Save Time With These 3 Filing Tips

I was talking with my client last week about her newsletter. While we were on the phone, she began struggling to find a document I had sent a few months ago. She looked in her email, searched her hard drive, and even looked through a pile of papers she had stacked on her desk.

After roughly 3 minutes, I asked, “How do you organise your digital files?” She said she keeps them in her computer's “My Documents” folder.

And it turns out that’s exactly what she meant. She has everything, thousands of files spanning years and years, sitting there, completely unorganised, in one big bin. It’s the digital equivalent of “filing” your documents by opening the basement door and throwing them down the stairs. No wonder she was frustrated!

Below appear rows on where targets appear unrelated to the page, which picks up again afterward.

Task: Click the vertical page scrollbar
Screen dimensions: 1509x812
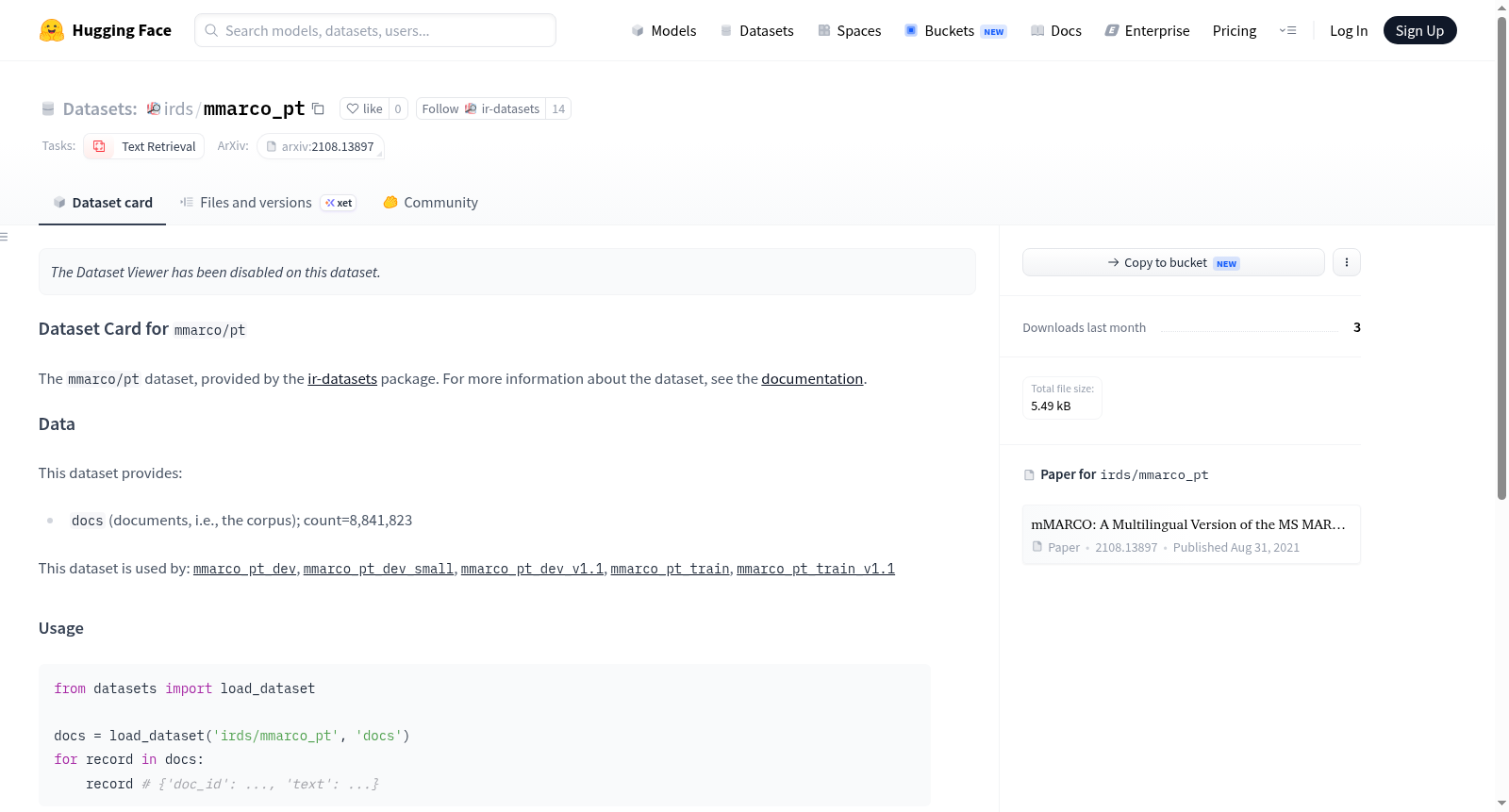Action: [1501, 255]
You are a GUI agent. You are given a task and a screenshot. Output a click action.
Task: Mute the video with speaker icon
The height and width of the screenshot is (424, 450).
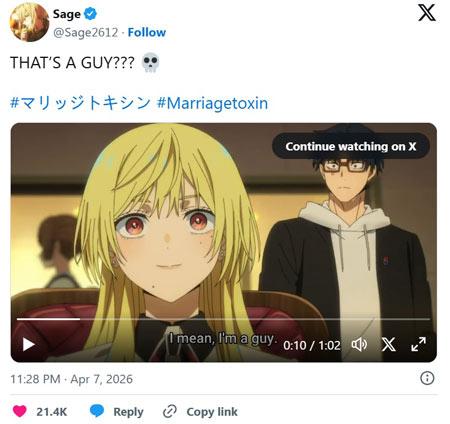tap(359, 344)
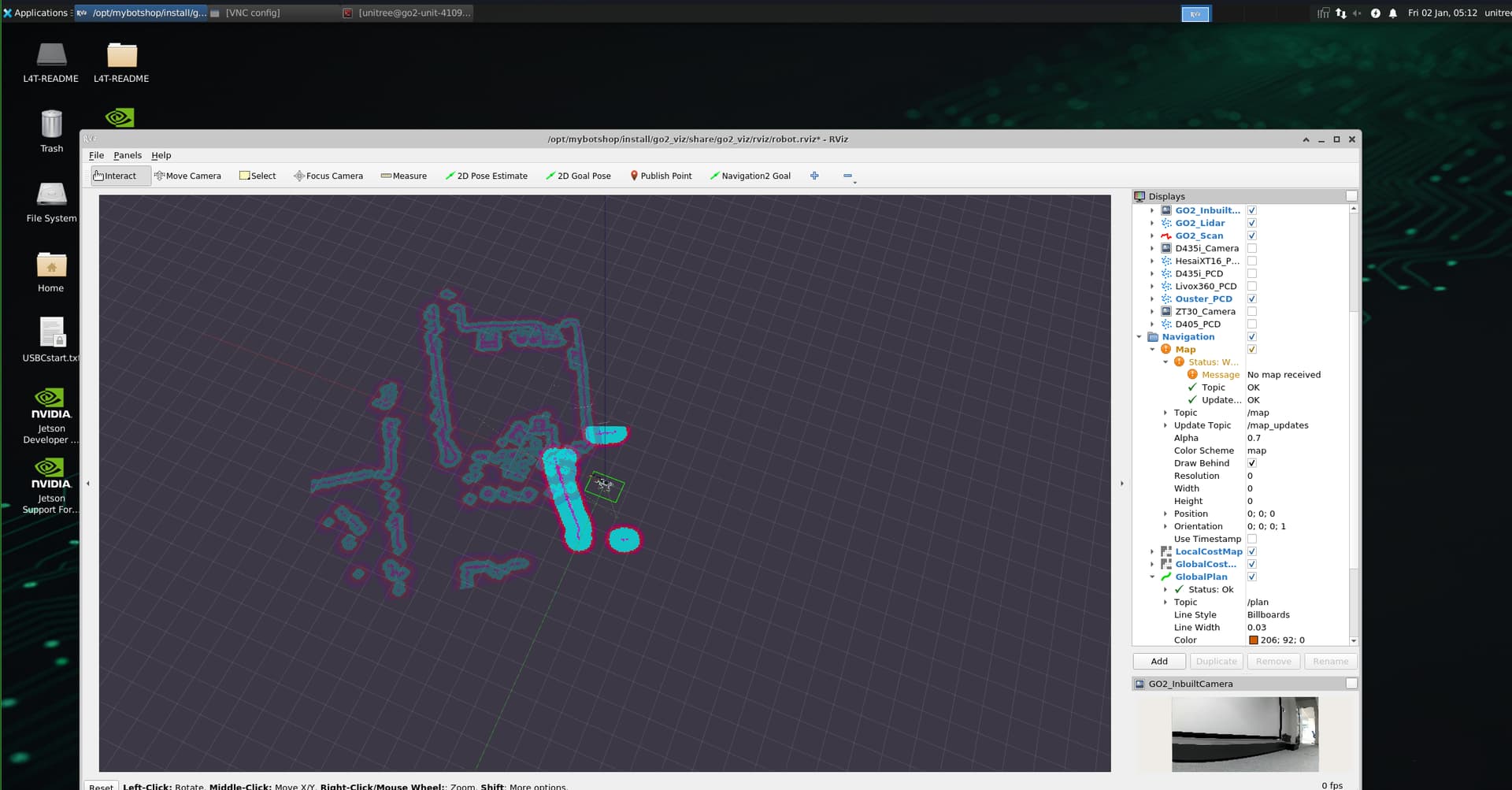Enable the D435i_Camera display checkbox
Viewport: 1512px width, 790px height.
1251,248
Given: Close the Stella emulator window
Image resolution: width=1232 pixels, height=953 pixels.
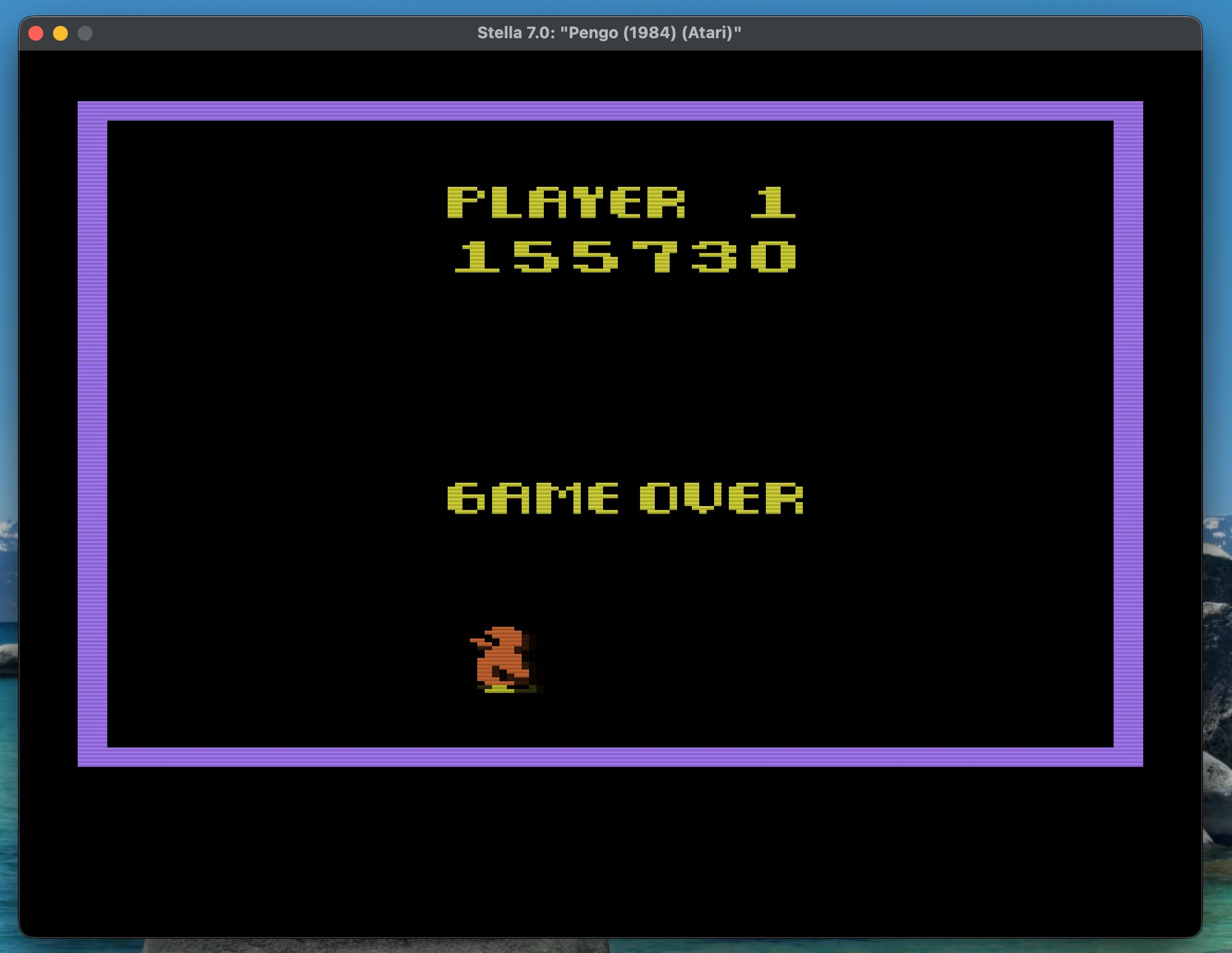Looking at the screenshot, I should (x=36, y=33).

So, here are my three tips to save time and frustration:

1. Think in terms of categories. When setting up a new file structure, think about the different buckets you’ll need to store your information. Then make a separate folder for each. In my case, for example, my main categories are:

  • Clients – all client-related files are found here
  • Business – this is where I store the information used to run my business
  • Personal – everything else – photos, family documents, etc.

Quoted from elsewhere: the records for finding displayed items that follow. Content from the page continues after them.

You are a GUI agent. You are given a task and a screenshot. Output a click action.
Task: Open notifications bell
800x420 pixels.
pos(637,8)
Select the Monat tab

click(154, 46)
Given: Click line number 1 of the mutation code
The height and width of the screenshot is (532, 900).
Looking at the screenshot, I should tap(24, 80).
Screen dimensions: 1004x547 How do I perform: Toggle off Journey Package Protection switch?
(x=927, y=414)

Categorising is more efficient than organising filing by date (as you might with paper files). This way, you’ll never have to remember “when,” just the more obvious “what.”

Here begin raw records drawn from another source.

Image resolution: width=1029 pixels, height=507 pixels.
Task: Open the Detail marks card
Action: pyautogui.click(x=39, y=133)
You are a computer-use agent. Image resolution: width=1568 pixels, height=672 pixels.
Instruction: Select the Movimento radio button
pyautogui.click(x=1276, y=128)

2. Make use of sub-folders. Within each primary folder, I create sub-folders – again grouped by category. So, for example, within my “Clients” folder, I have additional sub-folders by client name. Inside each of those, I have more sub-folders (e.g., newsletter drafts, logos, projects).

3. Choose meaningful file names. To make finding documents as easy as possible, make sure to give a meaningful name to each one. Not only does this allow you to find what you need quickly (without having to keep opening documents and looking to see what’s in there), it makes searching your folders quicker, too!

According to Newsweek, the average American spends 55 minutes a day looking for things they can’t find - and I’m sure Canadians have a similar stat (but, ironically, I can’t seem to find it!). I can’t help you with your lost sunglasses, but if you follow these simple digital filing concepts, you can definitely bring that number down!